» Your objective
Transcribe nothing except the lines below that run from the one with "896x607 pixels. At" to the one with "Task: Click the 209 value on iPhone XS Max", ends included, and do not copy any picture.

» Extracted information
----

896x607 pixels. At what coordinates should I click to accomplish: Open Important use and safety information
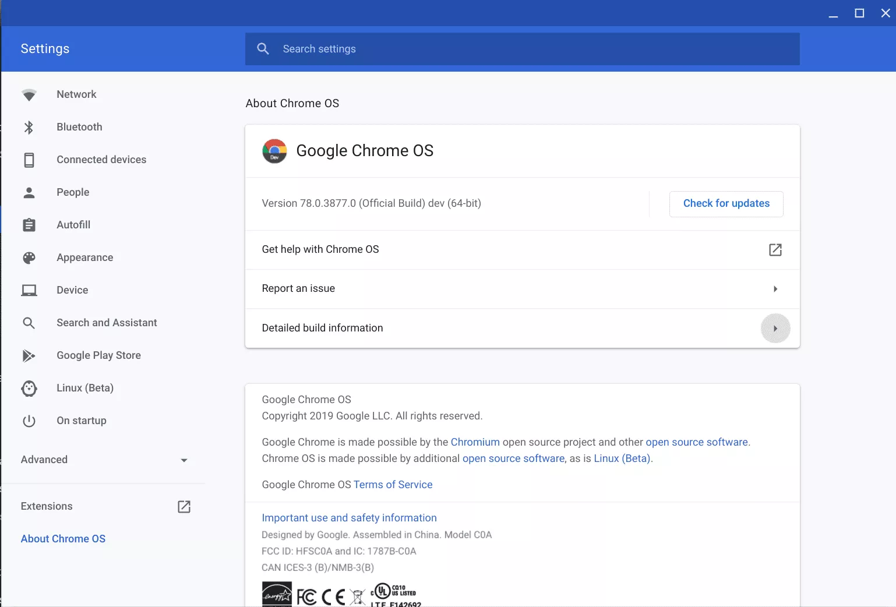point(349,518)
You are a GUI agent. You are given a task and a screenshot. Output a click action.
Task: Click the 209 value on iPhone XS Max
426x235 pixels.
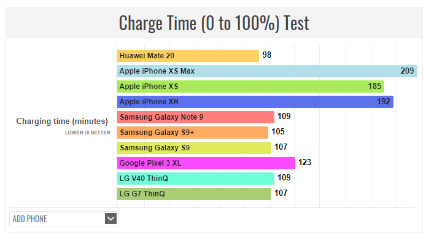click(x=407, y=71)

----

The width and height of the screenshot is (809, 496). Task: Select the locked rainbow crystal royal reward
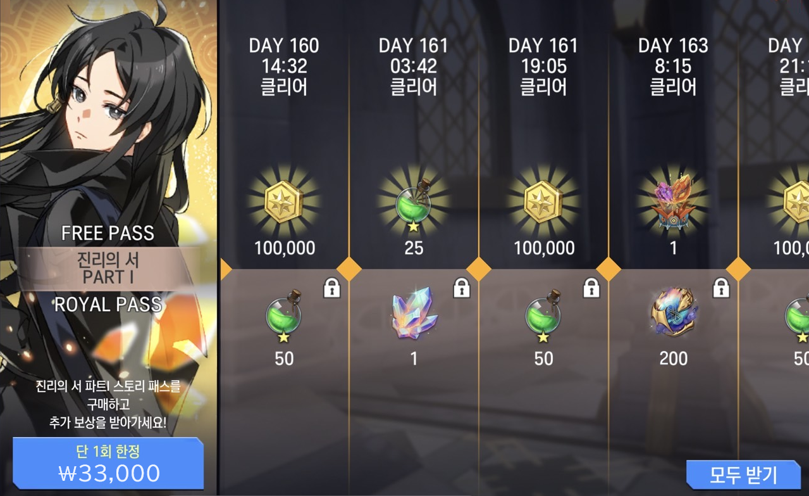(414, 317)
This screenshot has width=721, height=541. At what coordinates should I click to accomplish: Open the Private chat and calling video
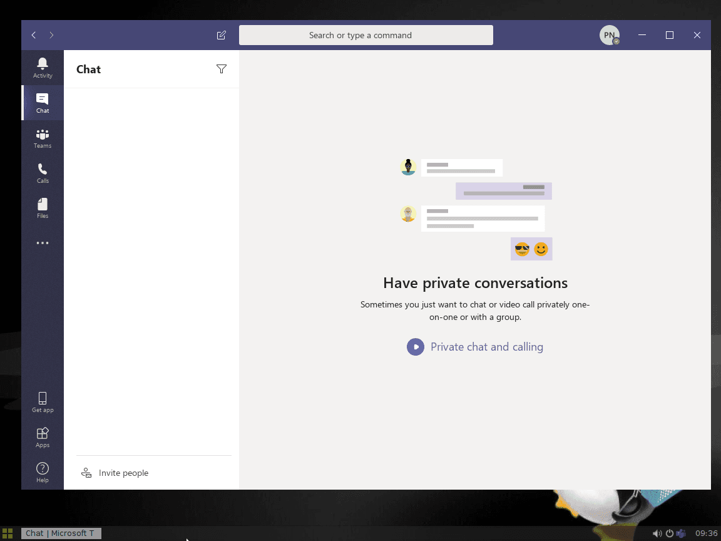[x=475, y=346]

----

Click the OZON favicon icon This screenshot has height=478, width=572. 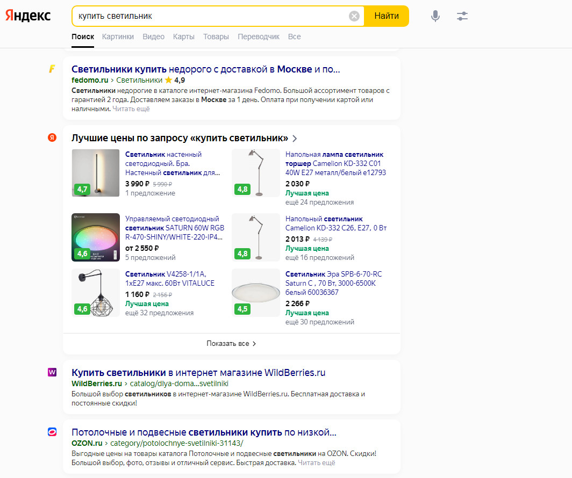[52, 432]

----

» Written solution
896x607 pixels. At what coordinates should I click to accomplish: Open Important use and safety information
point(349,518)
You are a GUI agent. You are given a task and a screenshot. Output a click action.
Task: Click the 209 value on iPhone XS Max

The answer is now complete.